Task: Transcribe the items below word for word, from the line containing "Given: Open the 服务商名称 dropdown" up to and including the line containing "Looking at the". Leave the pictures out of your answer.

Provided records:

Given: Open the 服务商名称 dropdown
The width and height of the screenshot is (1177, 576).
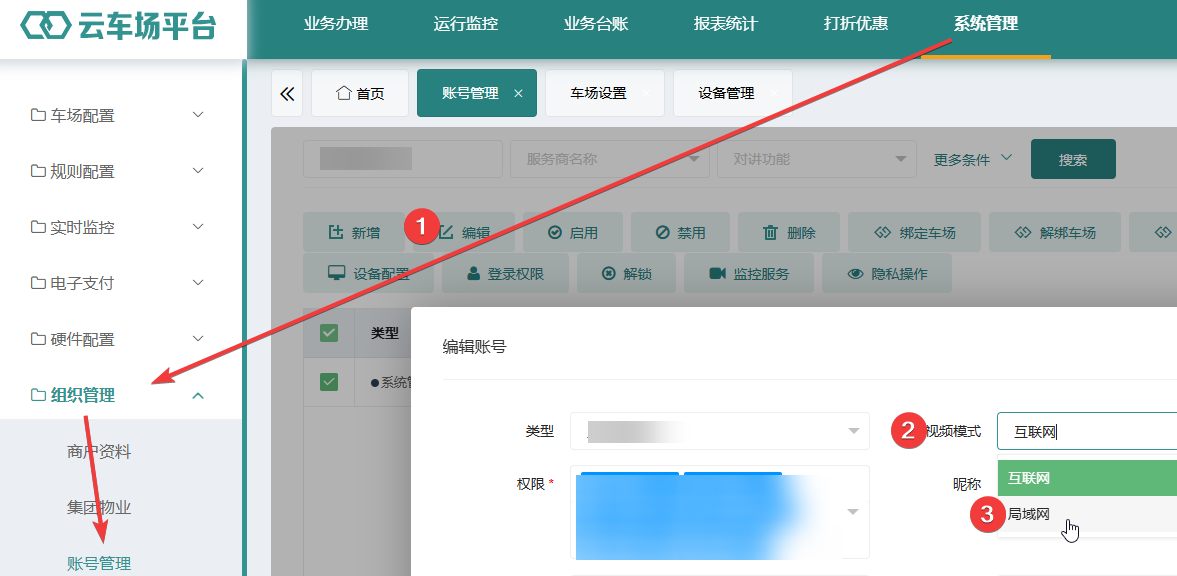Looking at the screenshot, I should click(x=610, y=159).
* * *
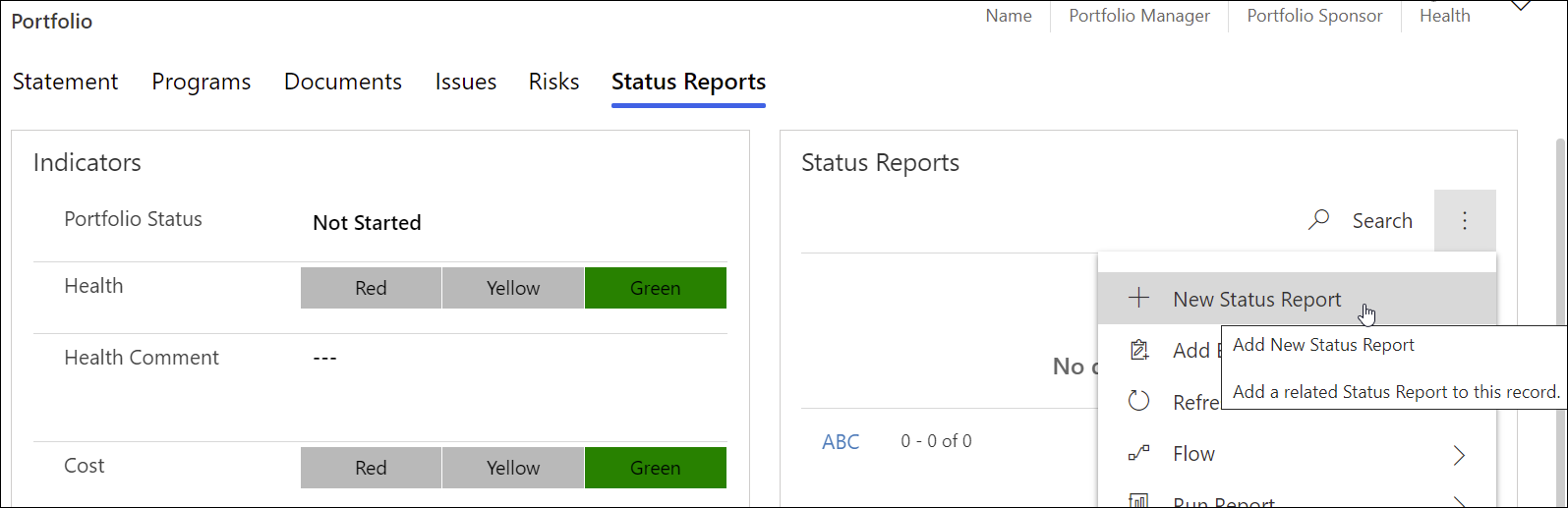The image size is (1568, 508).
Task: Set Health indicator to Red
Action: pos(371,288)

Result of this task:
Given: Open the 服务商名称 dropdown
The width and height of the screenshot is (1177, 576).
Looking at the screenshot, I should click(x=610, y=159).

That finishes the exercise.